Updates API
This is the API reference for all functions for finding data which needs updating. You can find usage examples here.
hh.get_updates
get_updates(df: DataFrame, new_col: str, heat_col: str) -> pd.Series
Compares two DataFrame columns and returns a value if new_col is different to heat_col. This can help you identify where new data is different to existing HEAT records and therefore needs updating. It returns a new column which only contains data that needs to be updated - so it can be copied to the HEAT import template. The original DataFrame is not modified; a copy is created internally.
Parameters:
| Name | Type | Description | Default |
|---|---|---|---|
df
|
DataFrame
|
DataFrame where the columns are located. |
required |
new_col
|
str
|
The column which contains 'new' data. This would be the data you want to update on HEAT if it differs from values in heat_col. |
required |
heat_col
|
str
|
The corresponding column in your HEAT export e.g. if you are checking if any postcodes need updating, both new_col and heat_col should contain postcodes. |
required |
Raises:
| Type | Description |
|---|---|
TypeError
|
Raised if df is not a DataFrame or new_col and heat_col are not strings (text). |
ColumnDoesNotExistError
|
Raised if either new_col or heat_col are not in df columns. |
Returns:
| Type | Description |
|---|---|
Series
|
A pandas Series (DataFrame column) where rows contain the value from new_col if this is different to heat_col. |
hh.get_contextual_updates
get_contextual_updates(
df: DataFrame,
new_col: str,
heat_col: str,
bad_values: Iterable[str],
) -> pd.Series
This function is similar to get_updates, except you can also pass a list, set, tuple or other Iterable of 'bad' values you do not want to override HEAT data.

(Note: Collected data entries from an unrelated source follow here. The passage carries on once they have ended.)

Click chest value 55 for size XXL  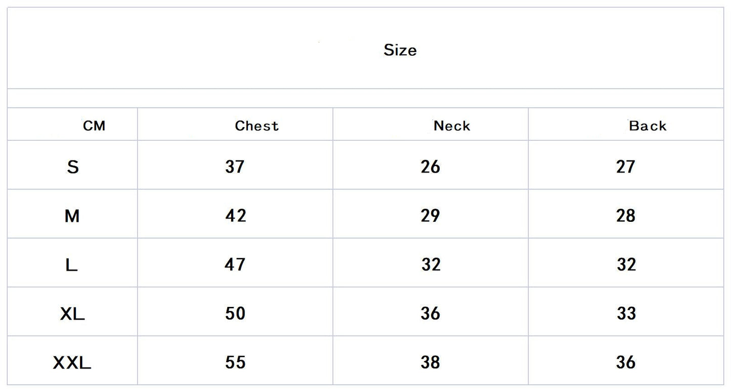235,362
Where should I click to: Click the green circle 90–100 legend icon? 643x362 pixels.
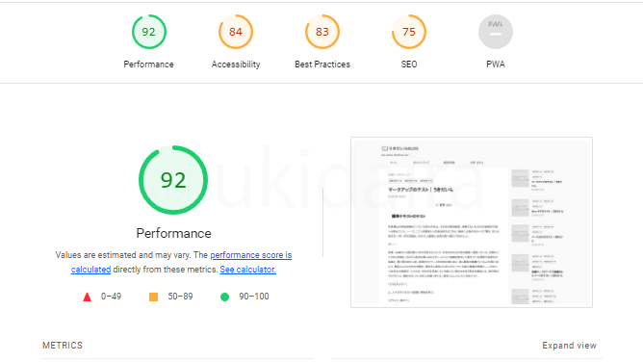pyautogui.click(x=224, y=297)
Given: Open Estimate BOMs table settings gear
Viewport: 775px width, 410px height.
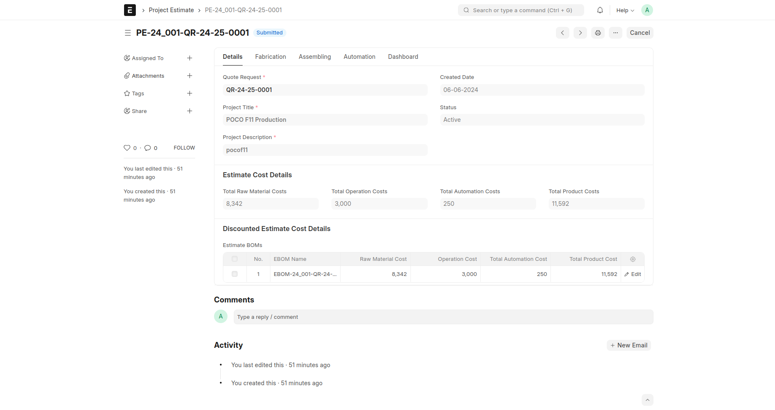Looking at the screenshot, I should tap(632, 259).
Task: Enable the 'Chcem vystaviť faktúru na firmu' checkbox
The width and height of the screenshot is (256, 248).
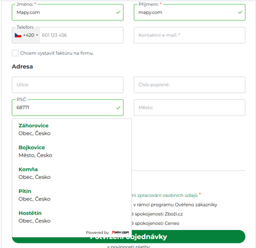Action: click(15, 53)
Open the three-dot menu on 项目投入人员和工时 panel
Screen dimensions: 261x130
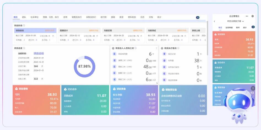tap(156, 48)
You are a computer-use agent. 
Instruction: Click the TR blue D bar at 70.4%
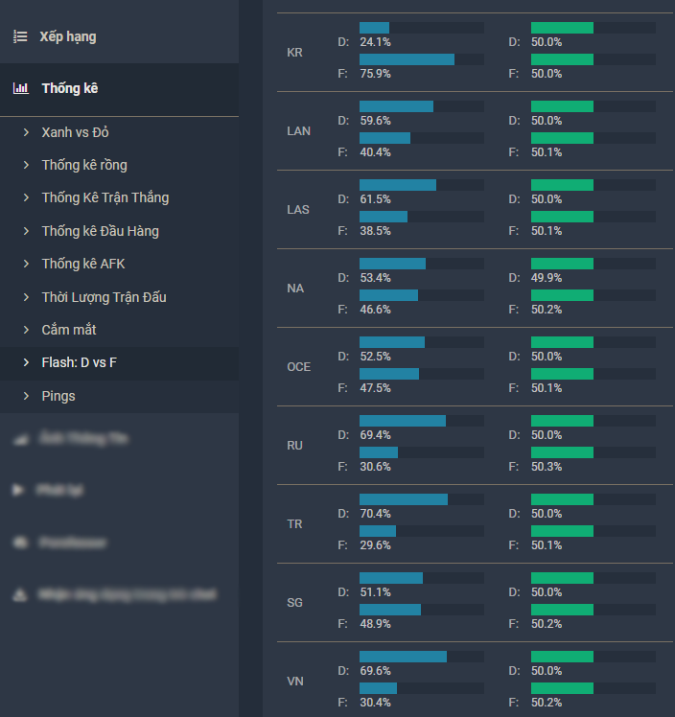[404, 499]
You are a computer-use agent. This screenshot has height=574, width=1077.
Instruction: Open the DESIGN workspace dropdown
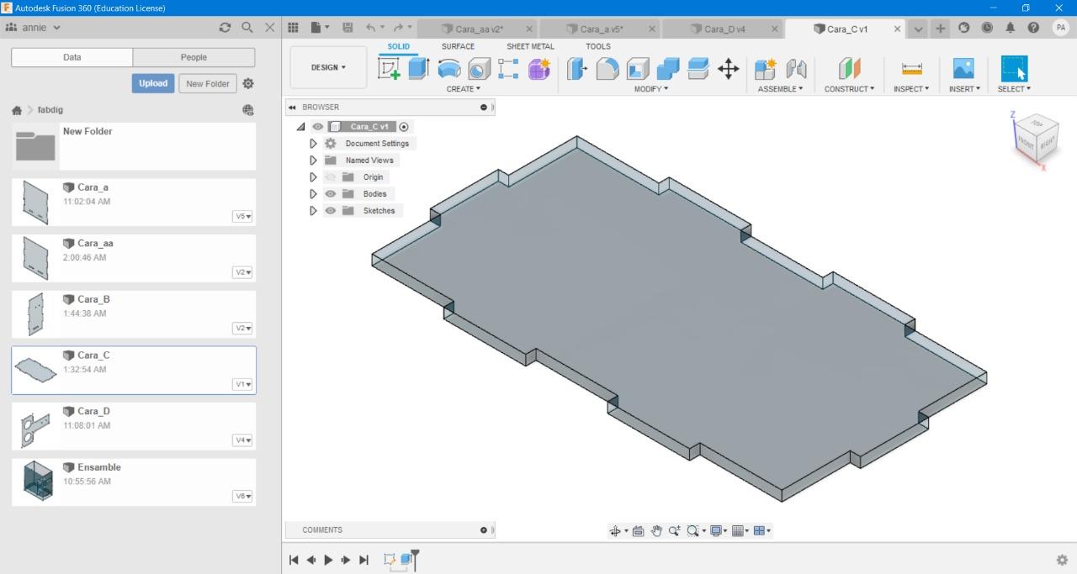click(328, 67)
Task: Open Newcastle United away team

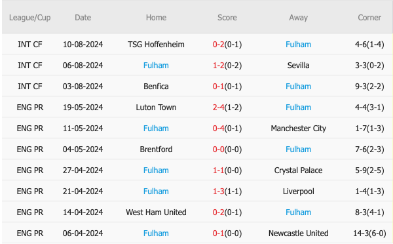Action: pos(298,234)
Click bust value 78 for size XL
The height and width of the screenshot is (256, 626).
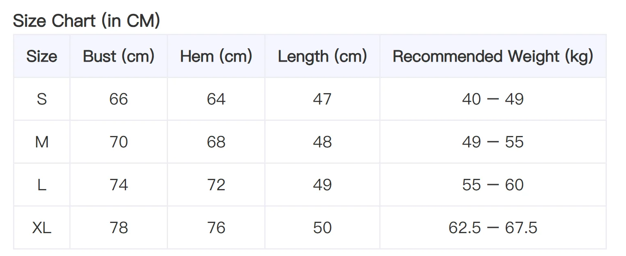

This can be useful if you want to ensure that data like 'Not available' or 'Unknown' does not overwrite previously collected 'good' values in the contextual data columns. The original DataFrame is not modified; a copy is created internally.
Parameters:
| Name | Type | Description | Default |
|---|---|---|---|
df
|
DataFrame
|
DataFrame where the columns are located. |
required |
new_col
|
str
|
The column which contains 'new' data. This would be the data you want to update on HEAT if it differs from values in heat_col. |
required |
heat_col
|
str
|
The corresponding column in your HEAT export e.g. if you are checking if any postcodes need updating, both new_col and heat_col should contain postcodes. |
required |
bad_values
|
Iterable[str]
|
A list, tuple, or set (or other Iterable) of values which should not overwrite 'good' data in your HEAT records. For example, if your new data contains 'Not available' or 'Unknown' but your HEAT records had values in these columns, you could pass ['Not available', 'Unknown'] to this variable, and these will not overwrite 'good' values in the heat_col. |
required |
Raises:
| Type | Description |
|---|---|
TypeError
|
Raised if df is not a DataFrame, new_col and heat_col are not strings (text), or bad_values is not a list. |
ColumnDoesNotExistError
|
Raised if either new_col or heat_col are not in df columns. |
Returns:
| Type | Description |
|---|---|
Series
|
A pandas Series (DataFrame column) where rows contain the value from new_col if this is different to heat_col. |